WHAT TO DO
From start to finish, set down the entries below exactly, leaving out the pictures.

····················

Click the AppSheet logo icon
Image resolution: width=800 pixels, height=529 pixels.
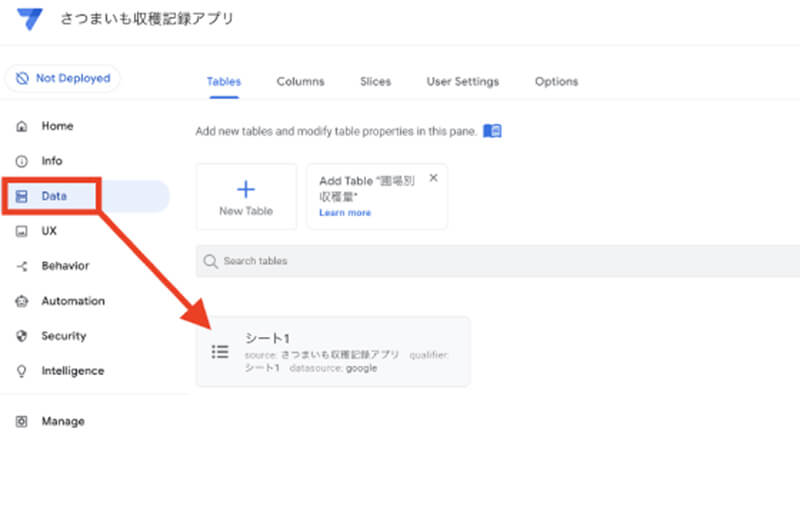(x=30, y=20)
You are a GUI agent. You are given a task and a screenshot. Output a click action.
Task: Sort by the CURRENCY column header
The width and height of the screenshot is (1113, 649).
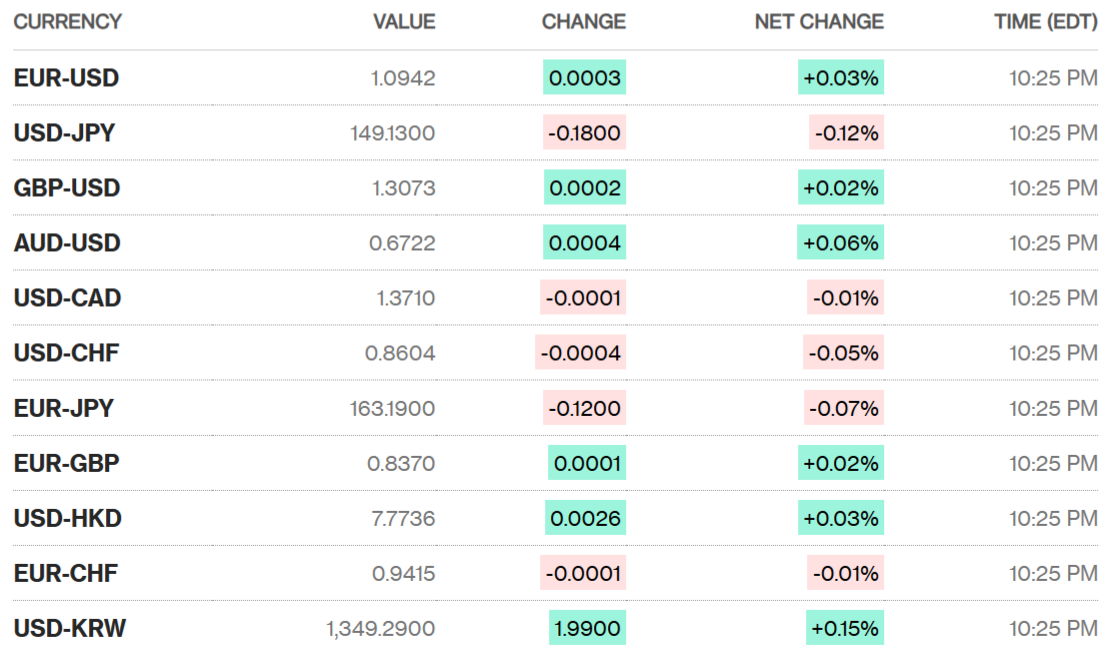[67, 21]
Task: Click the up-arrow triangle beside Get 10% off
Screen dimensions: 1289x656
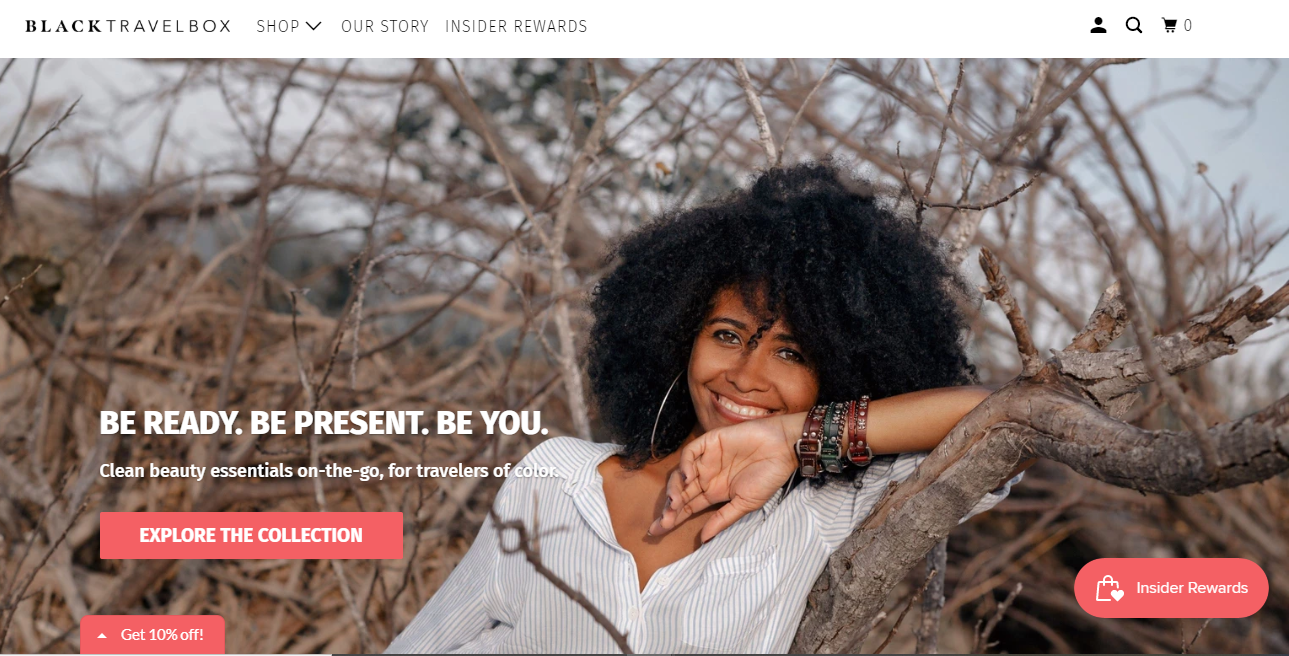Action: tap(101, 636)
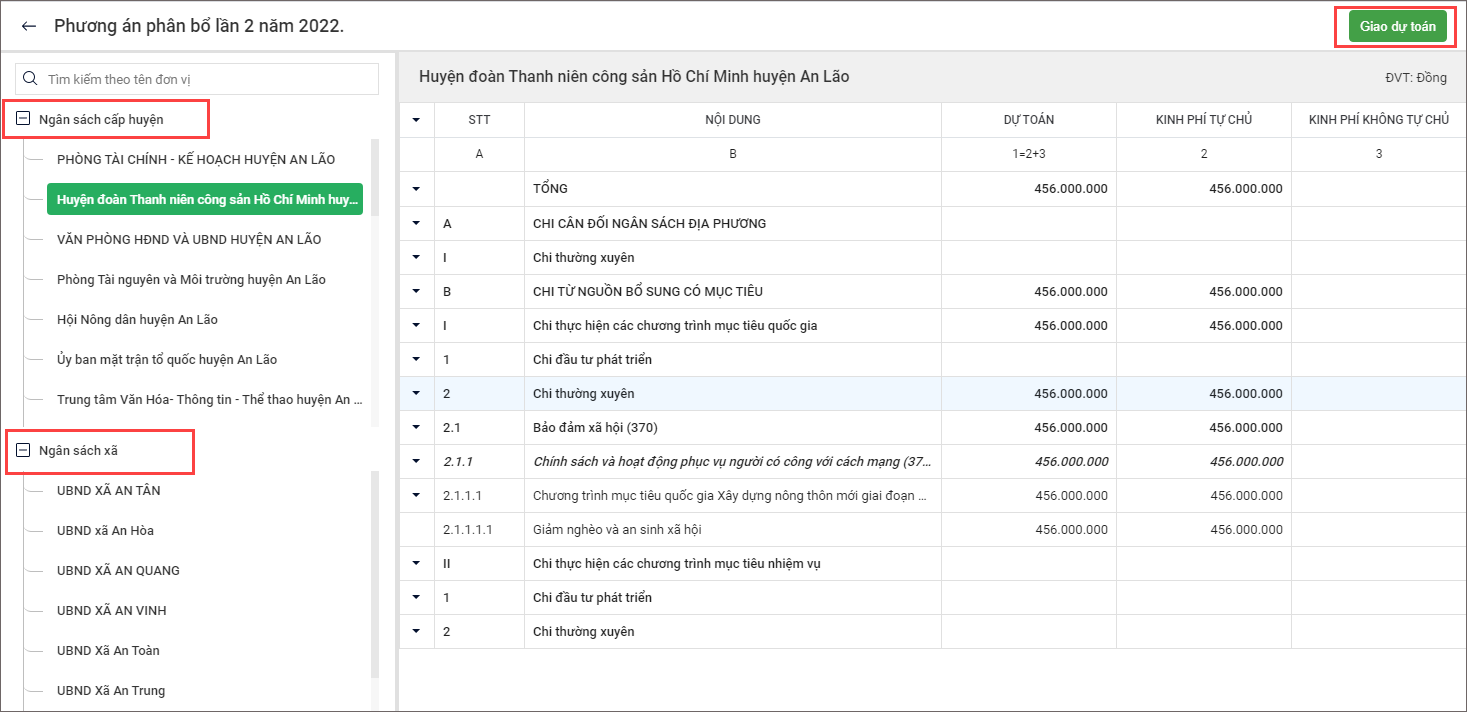
Task: Select UBND XÃ AN TÂN
Action: pos(109,491)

····················

RESULT OF THIS EXERCISE
Click the AppSheet logo icon
Image resolution: width=800 pixels, height=529 pixels.
(x=30, y=20)
You are a GUI agent. You are given a task and a screenshot. Output a click action.
Task: Sort by the CURRENCY column header
The width and height of the screenshot is (1113, 649).
[67, 21]
Task: Click the up-arrow triangle beside Get 10% off
Screen dimensions: 1289x656
Action: tap(101, 636)
Task: Select UBND XÃ AN TÂN
Action: pos(109,491)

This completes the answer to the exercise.